Cummins power is firmly entrenched in the operation, with Cummins Tamworth providing service that Brian Smith acknowledges is “outstanding”. He was one of the first operators to commit to the then new generation 15-litre Cummins in the late 1990s with the Signature 600 ruling in his fleet, its performance and engine braking setting a new standard in the bush.

Cummins support is rated highly by Brian Smith. From left are Cummins Tamworth branch manager Cambell Carmichael; Beau, Katie and Brian Smith; and Cummins on-highway business manager David Paddison.

Big tonnages

“We’ve been hauling around 230,000 tonnes of plantation softwood a year and are looking to ramp this up to over 300,000 tonnes in 2024,” Smith reveals, pointing out that the Walcha region has some of the highest structural grade softwood in Australia, most of it used for housing.

“Our current contract with Forestry Corporation for plantation softwood is 33,000 tonnes/kilometre but we’re actually doing 44,000 tonnes/kilometre.”

The softwood plantation timber is radiata pine and is a completely renewable industry. “I’ve been working in forestry for 48 years and have harvested some areas three times,” he says.
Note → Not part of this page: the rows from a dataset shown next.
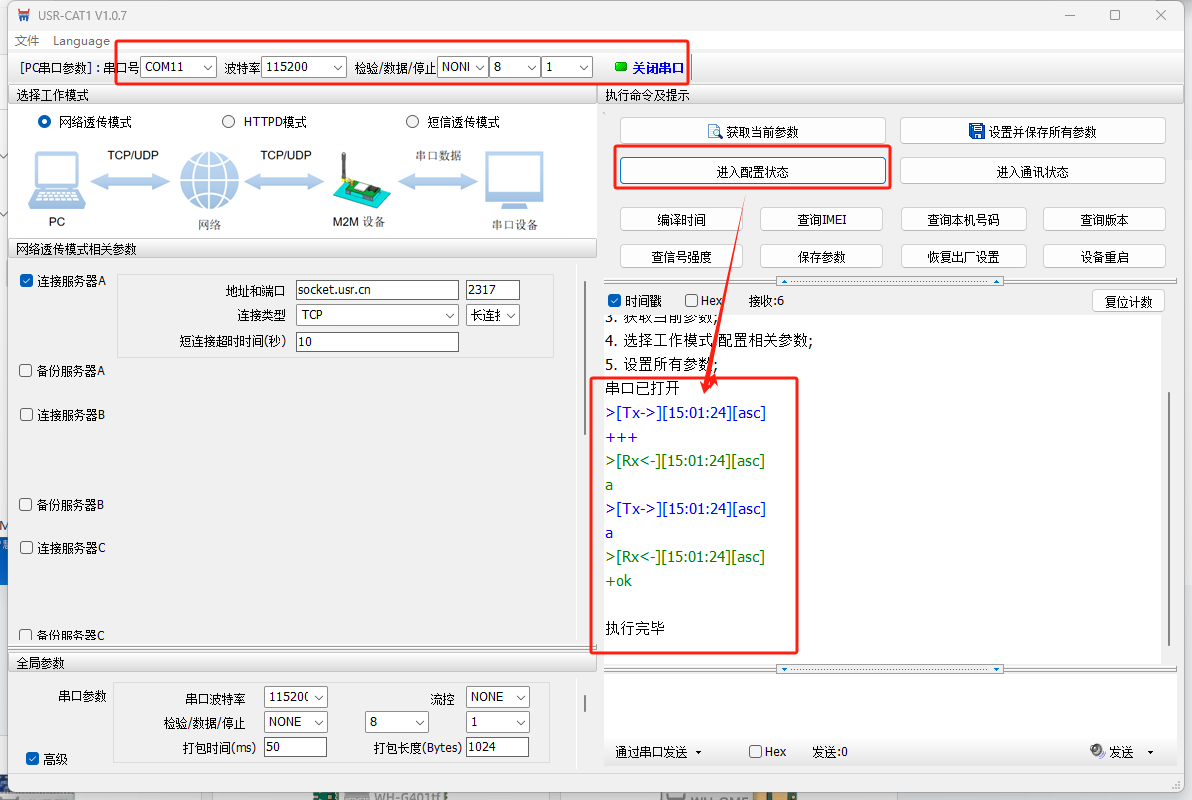Open the 文件 menu
The image size is (1192, 800).
[x=27, y=41]
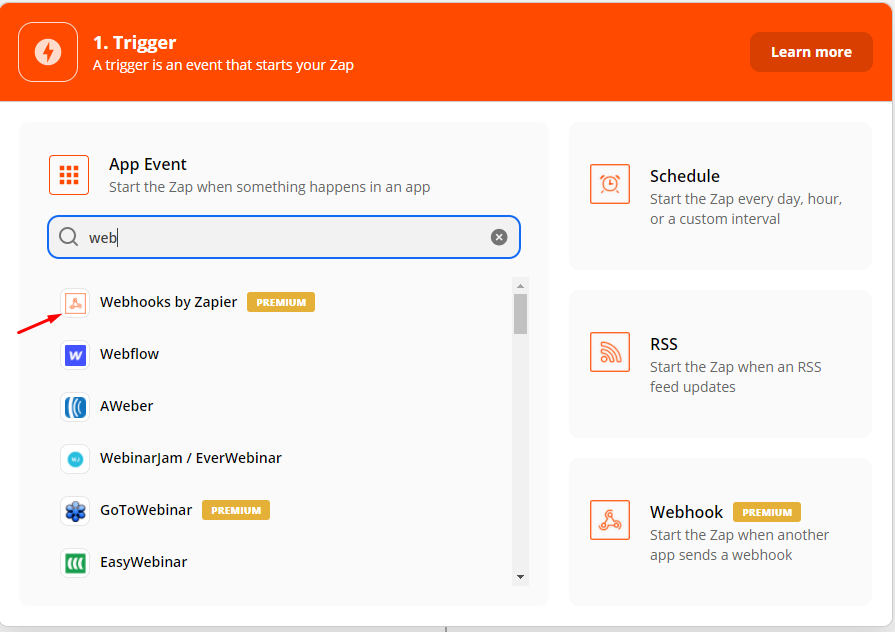Click the app list scrollbar thumb
This screenshot has height=632, width=895.
520,313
In the last three years alone, Forestry Corporation has replanted some 3,500 hectares of radiata pine.

Brian Smith began a new three-year contract with Forestry Corporation this year, during which time his fleet will deliver 270,000 tonnes of softwood logs to Werris Creek to be railed to Wagga Wagga and then trucked to Tumut and Tumbarumba for milling. The timber was initially set for export, however the impact of the Black Summer bushfires of 2019-2020 meant Australian mills have been given priority to provide feedstock to keep up with the ongoing demand for housing in Australia.

While the Smith softwood operation is a loading and transporting contract, the hardwood side of the business involves harvesting, loading and transporting, with 60,000 tonnes hauled annually and a fleet of harvesters and skidders doing the job in the bush.

Brian Smith grew up in the Wauchope region of NSW and inherited a strong work ethic. His grandfather Alf started in logging back in the days when bullock trains were used, and his father worked in the bush until his death in 1981.

Brian pulled stumps in 1981 and moved to Walcha, around 90 km north-east of Tamworth.

“I came to Walcha with nothing,” he reflects. “I drove a truck for Lyall Flanagan and then in 1986 I bought my first truck, the White 4000 with a Cummins NTC 335.”

Still actively involved in the business today at the age of 63, whether it’s driving a truck or manipulating the controls of a harvester, Brian Smith shies away from the subject of retirement. In fact, when asked about how much longer he will keep working, wife Katie jumps in with the comment, “till his last breath!”.

The business is obviously a future for the family, with son Beau working in the harvesting operation and daughter Bonnie running the tippers – a future that is obviously in good hands.